▶ Seitenauszug

────

Finanzgericht Niedersachsen
Urt. v. 15.06.2000, Az.: 5 K 491/98
Im Ausland gezahlte Trinkgelder anlässlich einer Kurbehandlung auch dann als außergewöhnliche Belastung abzugsfähig, wenn der Empfänger des Trinkgeldes nicht namentlich genannt wird
Bibliographie
- Gericht
- FG Niedersachsen
- Datum
- 15.06.2000
- Aktenzeichen
- 5 K 491/98
- Entscheidungsform
- Urteil
- Referenz
- WKRS 2000, 35720
- Entscheidungsname
- [keine Angabe]
- ECLI
- ECLI:DE:FGNI:2000:0615.5K491.98.0A
Verfahrensgang
- nachfolgend
- BFH - 30.10.2003 - AZ: III R 32/01
Rechtsgrundlagen
- AO § 160
- EStG § 33
Fundstellen
- DStRE 2002, 889 (Volltext mit amtl. LS)
- EFG 2002, 1045-1046
- IWB 2002, 988
Redaktioneller Leitsatz
- 1.
Trinkgelder, die im Zusammenhang mit einer ärztlich angeordneten Behandlung einer Krankheit hingegeben werden, gehören ihrer Art nach zu den unmittelbaren Krankheitskosten. Das gilt nur, wenn die Trinkgelder dem Grund und der Höhe nach angemessen sind und nicht außerhalb des Rahmens des Üblichen liegen. Erforderlich sind zudem substantiierte Angaben über die einzelnen Empfänger und die Höhe des zugewandten Trinkgeldes.
- 2.
Bei im Ausland gezahlten Trinkgeldern ist es nicht erforderlich, die Empfänger der Trinkgelder zu benennen; es reicht vielmehr aus, dass die Trinkgelder den jeweiligen Behandlungen konkret zugerechnet werden.
- 3.
Das Benennungsverlangen gem. § 160 AO soll sicherstellen, dass die Trinkgeldempfänger den Bezug der Gelder versteuern; verhindert werden soll ein Steuerausfall bei der "deutschen" Steuer.
- 4.
Ist für den deutschen Fiskus kein Steuerausfall zu befürchten, ist § 160 AO nicht anwendbar.
Tatbestand
Die Kläger sind Ehegatten und werden zusammen zur Einkommensteuer veranlagt.
Zunächst waren zwischen den Beteiligten mehrere Punkte streitig (Werbungskosten bei Vermietung und Verpachtung, Anerkennung eines orthopädischen Autositzes sowie Kuren in Abano/Italien als außergewöhnliche Belastung).
Im Laufe des gerichtlichen Verfahrens hat der Beklagte einem gerichtlichen Hinweis folgend einige der Streitpunkte unstreitig gestellt; einige andere Streitpunkte werden von den Klägern nicht mehr verfolgt. Diesbezüglich wird auf den richterlichen Hinweis vom 30. Juni 1999 sowie auf das Schreiben des Beklagten vom 23. Juli 1999 und das der Kläger vom 5. August 1999 Bezug genommen.
Streitig sind nunmehr noch drei Punkte:
1) Trinkgelder (255,79)

────

▶ Bereitgestellte Angaben
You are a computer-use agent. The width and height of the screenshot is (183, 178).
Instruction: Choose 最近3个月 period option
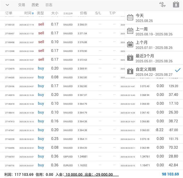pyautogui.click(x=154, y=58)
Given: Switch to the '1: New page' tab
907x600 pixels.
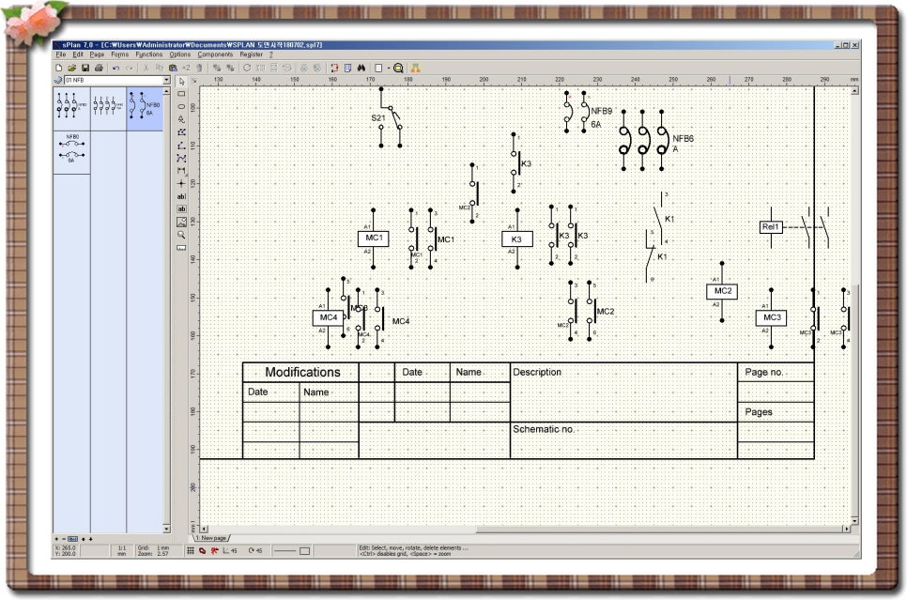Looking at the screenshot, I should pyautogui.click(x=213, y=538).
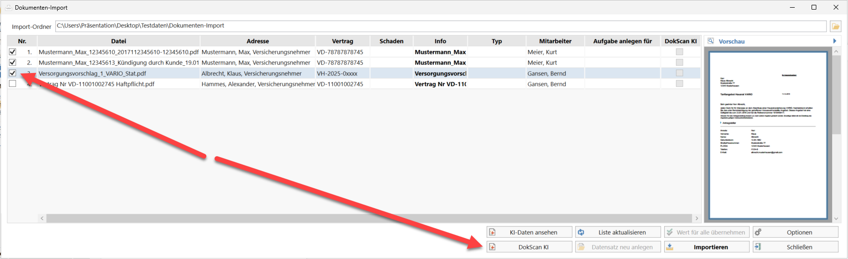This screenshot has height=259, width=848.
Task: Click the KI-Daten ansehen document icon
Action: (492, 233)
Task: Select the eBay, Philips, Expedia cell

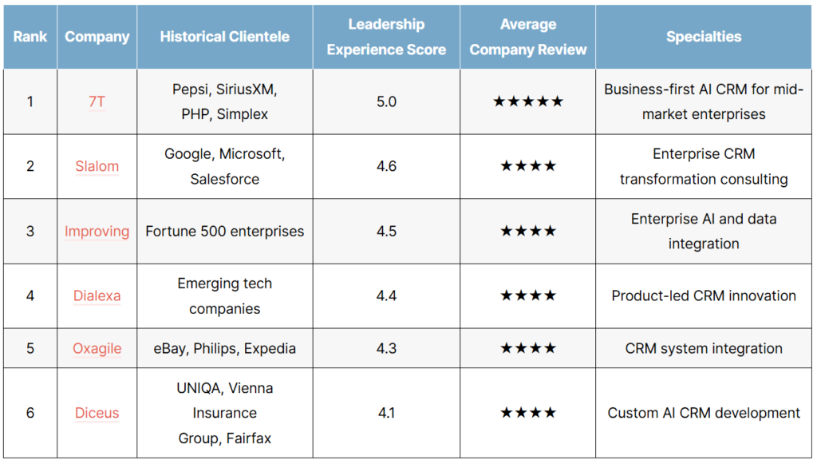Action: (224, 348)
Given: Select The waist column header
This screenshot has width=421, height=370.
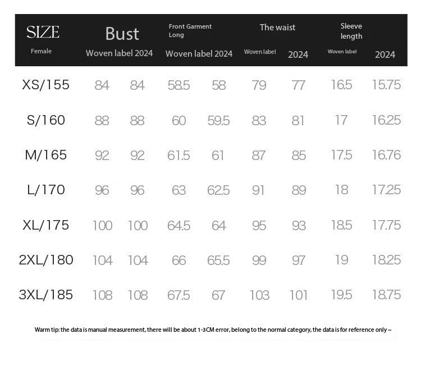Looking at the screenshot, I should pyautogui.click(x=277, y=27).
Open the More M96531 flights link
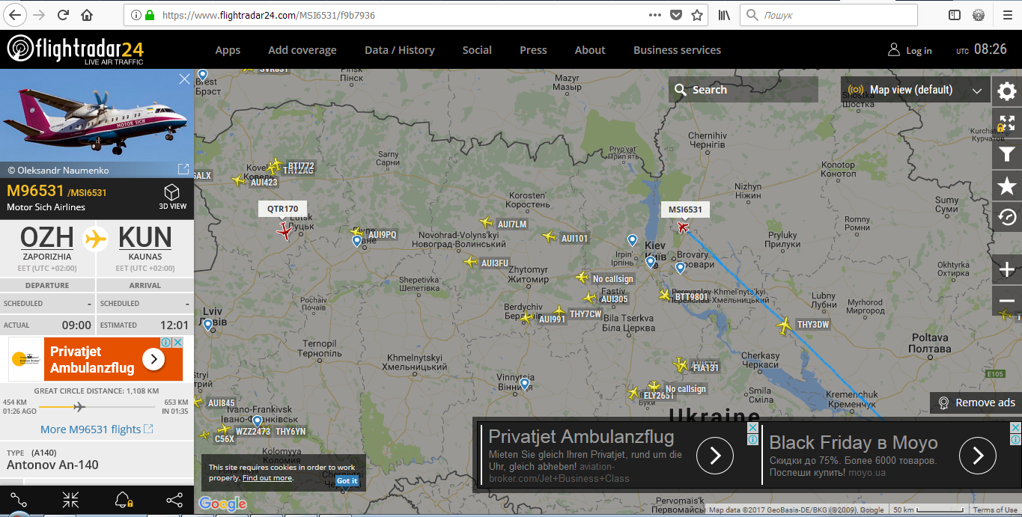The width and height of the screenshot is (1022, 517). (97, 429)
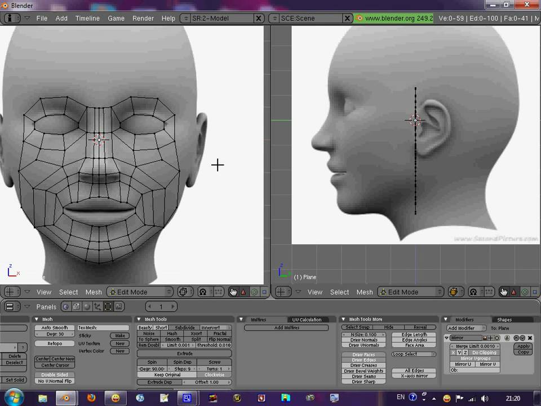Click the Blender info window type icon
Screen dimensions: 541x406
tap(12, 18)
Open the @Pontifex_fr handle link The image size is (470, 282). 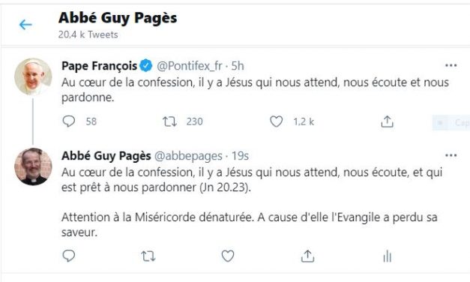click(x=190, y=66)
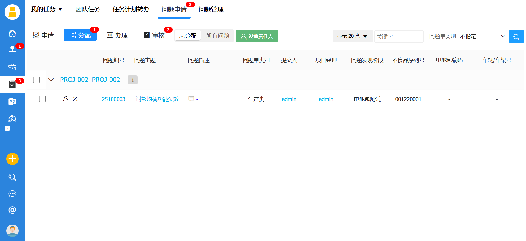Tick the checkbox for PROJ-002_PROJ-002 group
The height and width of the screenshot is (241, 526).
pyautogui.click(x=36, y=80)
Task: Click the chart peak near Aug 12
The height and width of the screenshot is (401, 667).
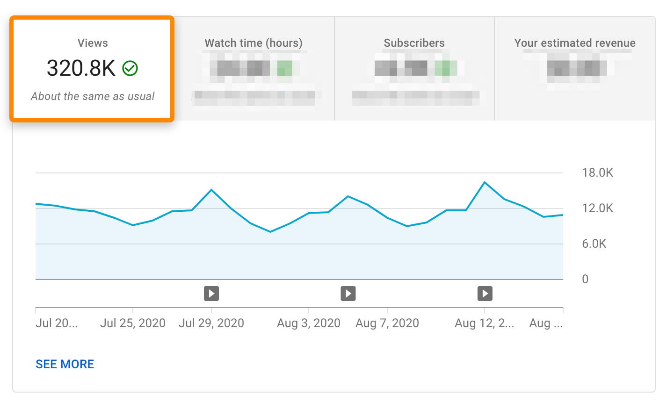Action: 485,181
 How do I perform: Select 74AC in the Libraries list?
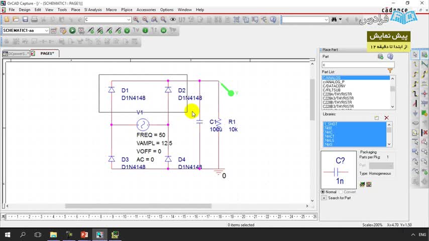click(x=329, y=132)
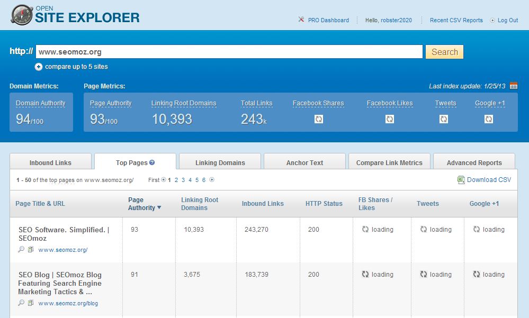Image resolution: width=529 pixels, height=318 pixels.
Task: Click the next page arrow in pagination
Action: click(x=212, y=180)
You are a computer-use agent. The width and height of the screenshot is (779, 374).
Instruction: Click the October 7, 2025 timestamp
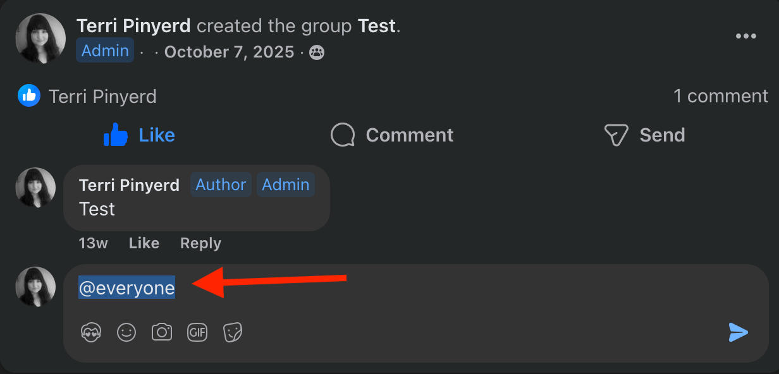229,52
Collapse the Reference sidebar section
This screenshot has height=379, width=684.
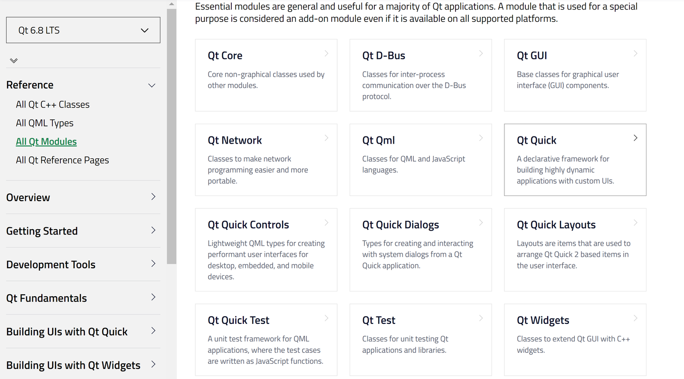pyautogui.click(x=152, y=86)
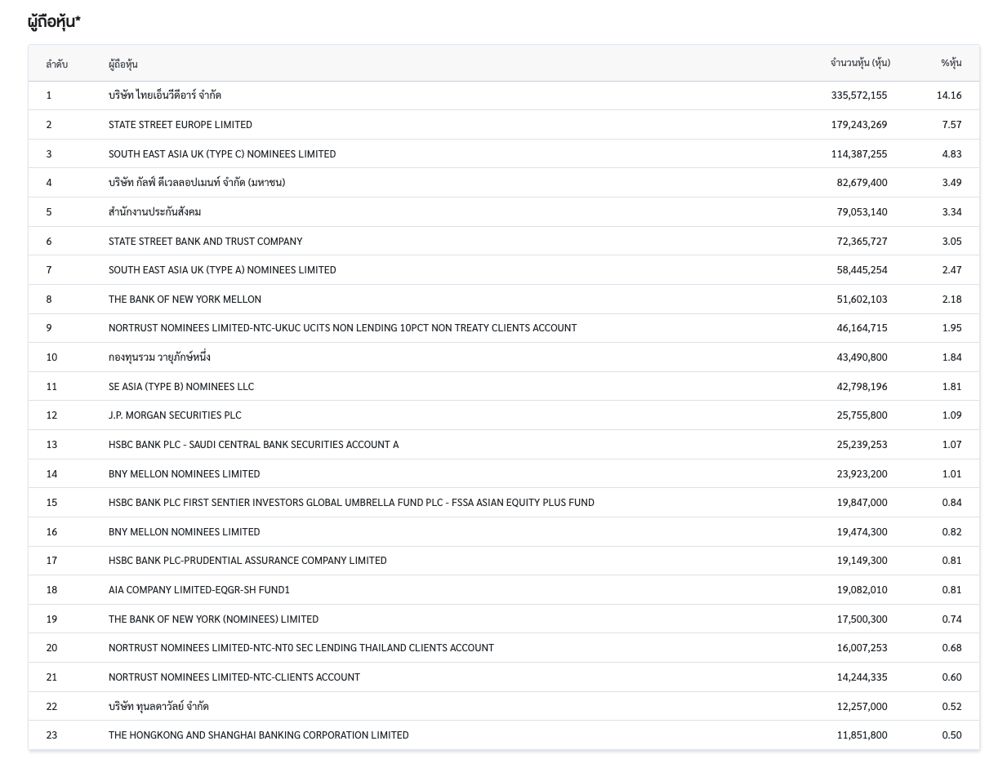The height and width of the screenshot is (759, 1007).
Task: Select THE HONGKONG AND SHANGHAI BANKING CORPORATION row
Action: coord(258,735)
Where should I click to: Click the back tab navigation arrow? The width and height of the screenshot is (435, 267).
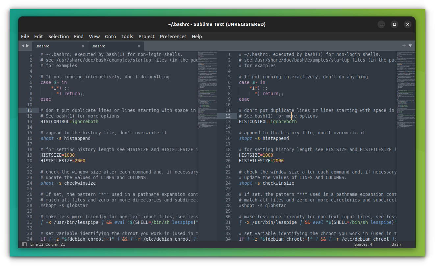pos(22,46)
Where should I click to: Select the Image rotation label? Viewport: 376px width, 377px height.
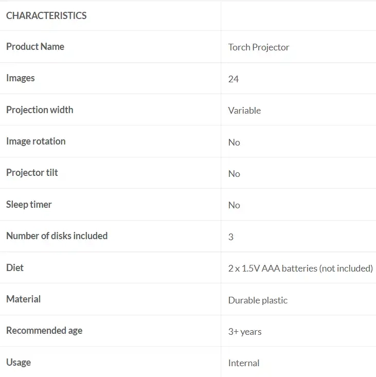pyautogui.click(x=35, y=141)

────

▶ Aufgaben
A – Entscheiden Sie für jede Aussage, ob sie mit dem Seitenauszug übereinstimmt, und belegen Sie Ihr Ja oder Nein mit den entscheidenden Worten des Auszugs als wörtlichem Zitat. (i) Die Kläger werden getrennt zur Einkommensteuer veranlagt. (ii) Bei im Ausland gezahlten Trinkgeldern müssen die Empfänger benannt werden. (iii) Der richterliche Hinweis, auf den Bezug genommen wird, stammt vom 30. Juni 1999.
B – Schreiben Sie das Urteil über Trinkgelder bei einer Kur im Ausland im Anschluss an die letzte gezeigte Zeile weiter.

▶ Ihre Antworten
A –
(i) Nein: „Die Kläger sind Ehegatten und werden zusammen zur Einkommensteuer veranlagt.“
(ii) Nein: „Bei im Ausland gezahlten Trinkgeldern ist es nicht erforderlich, die Empfänger der Trinkgelder zu benennen“
(iii) Ja: „auf den richterlichen Hinweis vom 30. Juni 1999“

B –
Hier ist zu klären, ob die in der Kur von den Klägern gezahlten Trinkgelder als außergewöhnliche Belastung anzuerkennen sind.
Die Kläger tragen vor, dass Trinkgelder, die im Zusammenhang mit einer ärztlich verordneten Leistung hingegeben werden, Krankheitskosten darstellen und als außergewöhnliche Belastung abzuziehen seien, sofern sie den Rahmen des Angemessenen und Üblichen nicht überschreiten.
Der Kurarzt vor Ort habe für die Ehefrau folgende Leistungen verordnet: Morgenmassage auf dem Zimmer, Schlammpackung, Ozonbad, Inhalation, Fangomaske und Gemeinschaftsgymnastik. Für den Ehemann seien als Leistungen die Morgenmassage auf dem Zimmer, Schlammpackung, Ozonbad, Spezialmassage und Gemeinschaftsgymnastik verordnet worden. Für die Einzelanwendungen sei jeweils Trinkgeld gegeben worden. Gerade in mediterranen Ländern wie Italien würde von medizinischen Hilfskräften ein Trinkgeld erwartet. Gezahlt worden seien höchstens 5.000 Lire pro Anwendung, was etwa 4,70 DM entspreche.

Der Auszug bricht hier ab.